C'est Laure Marsac qui vient nous présenter Casino. Pour l'actrice césarisée (La Pirate de Jacques Doillon) ,Casino c'est un film démentiel. "1 million de dollars rien que pour les costumes de Robert De Niro et Sharon Stone, une lumière incroyable de Robert Richardson dont c'est la première collaboration avec Scorsese, le superbe montage de l'immense Thelma Schoonmaker, la monteuse fidèle de Scorsese. C'est pour moi le plus beau film de Martin Scorsese, le plus beau rôle de Sharon Stone et un des plus beaux rôles de Joe Pesci. C'est un film sur la circulation de l'argent, le travail mais aussi un film intimiste au départ puisque c'est une véritable histoire d'amour." Une tragédie même, où les flammes de l'enfer, le sang sur le sable et la coke en stock détruisent un à un les "rois" de Vegas et avec eux leurs ambitions démesurées.

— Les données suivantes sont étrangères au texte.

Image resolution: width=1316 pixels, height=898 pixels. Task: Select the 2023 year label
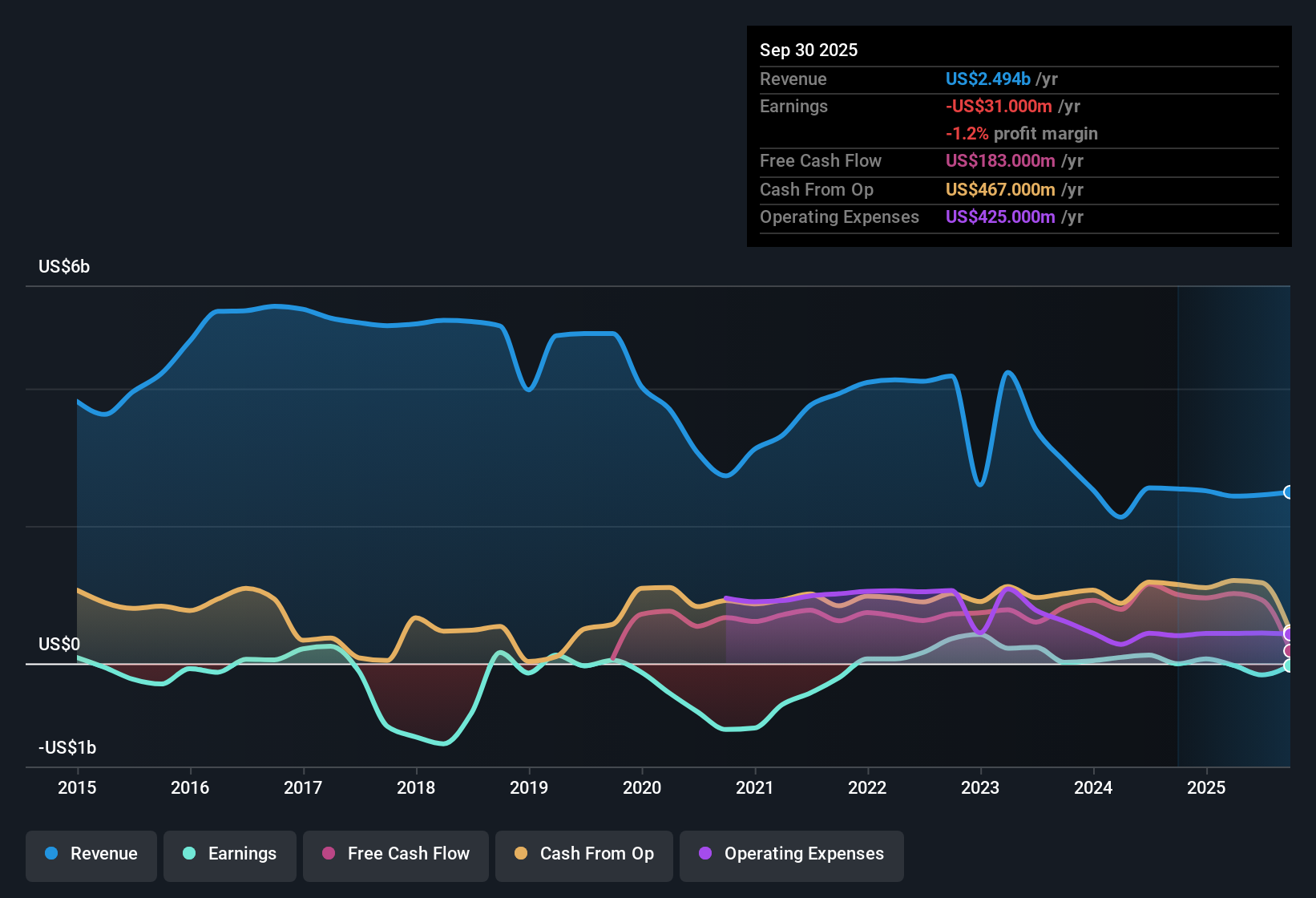(980, 788)
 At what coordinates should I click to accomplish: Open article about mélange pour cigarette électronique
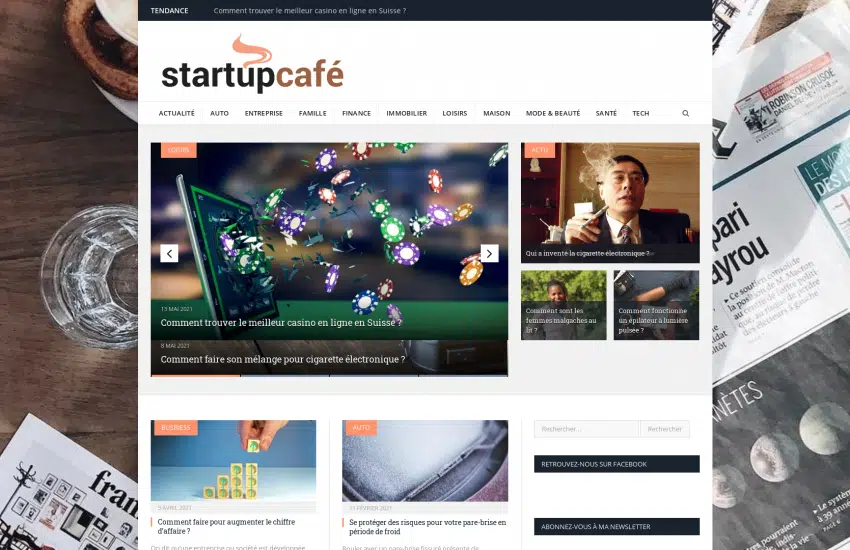click(282, 359)
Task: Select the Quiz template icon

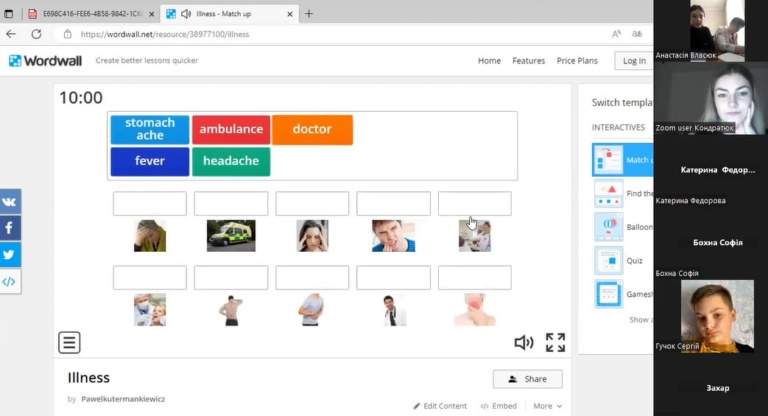Action: [608, 260]
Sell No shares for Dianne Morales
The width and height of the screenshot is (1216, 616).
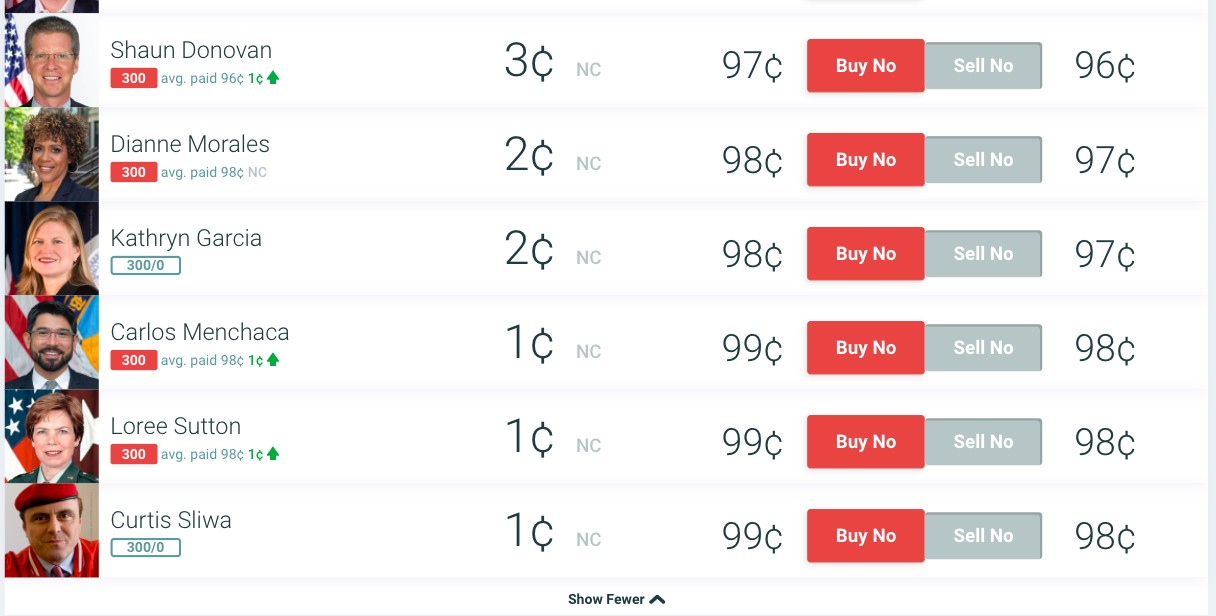[x=983, y=160]
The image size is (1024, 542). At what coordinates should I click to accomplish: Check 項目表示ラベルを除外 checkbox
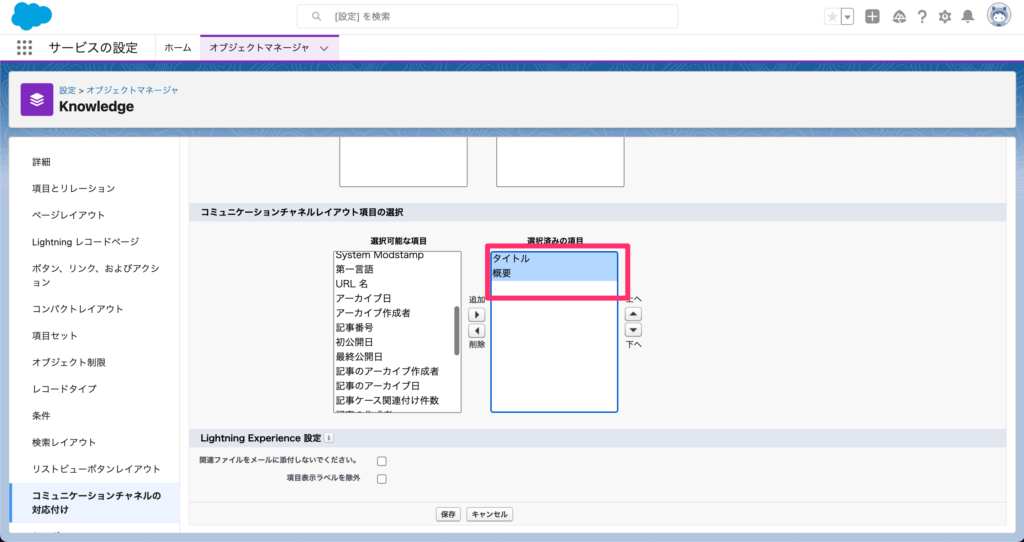381,479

Elle explique également en quoi Casino est un film précurseur. "Lorsque l'on regarde Casino aujourd'hui, on voit qu'il est annonciateur de certaines écritures de séries telles que Soprano ou The Wire." Pour résumer, selon elle, c'est "LE film de Scorsese!!!" La quintessence flamboyante de ses films de mafia, comme une prolongation des Affranchis, où les codes amoureux du Temps de l'innocence se fracassent au réel. C'est aussi le premier film "glamour" du maître, celui qui préfigure les Aviator et autres Loup de Wall Street: le strass n'est que le vernis d'une Amérique qui se décompose sous le poids d'un matérialisme/consumérisme destructeur. Et à chaque fois la folie emporte l'homme.

Et en effet quel bonheur de voir cette grande salle comble à 10h du matin pour revoir Casino sur un grand écran, moi qui n'ai eu l'occasion de le voir que sur un écran de télévision. Ce film prend aux tripes et sur les quasi 3h, pas une seule fois on ne décroche. Le scénario est impeccable, la façon qu'a Scorsese de filmer est happante (on se balade avec la caméra au sein du casino dans une scène d'ouverture superbe) et le trio De Niro, Stone et Pesci est absolument sans fausse note. C'est un véritable chef d'oeuvre de Scorsese, qui utilise à la perfection la musique classique comme rock.

"Je suis peut-être le grand méchant loup"

Le soir, on retrouve De Niro, dans un tout autre genre. "Martin Scorsese réalise ce film en 1991 lorsque sa carrière est à son apogée. Il vient de réaliser Les Affranchis un an auparavant avec Robert De Niro qui y joue un gangster qui a des règles. Ici on le retrouve dans la peau de Max Cady, un homme sans foi ni loi."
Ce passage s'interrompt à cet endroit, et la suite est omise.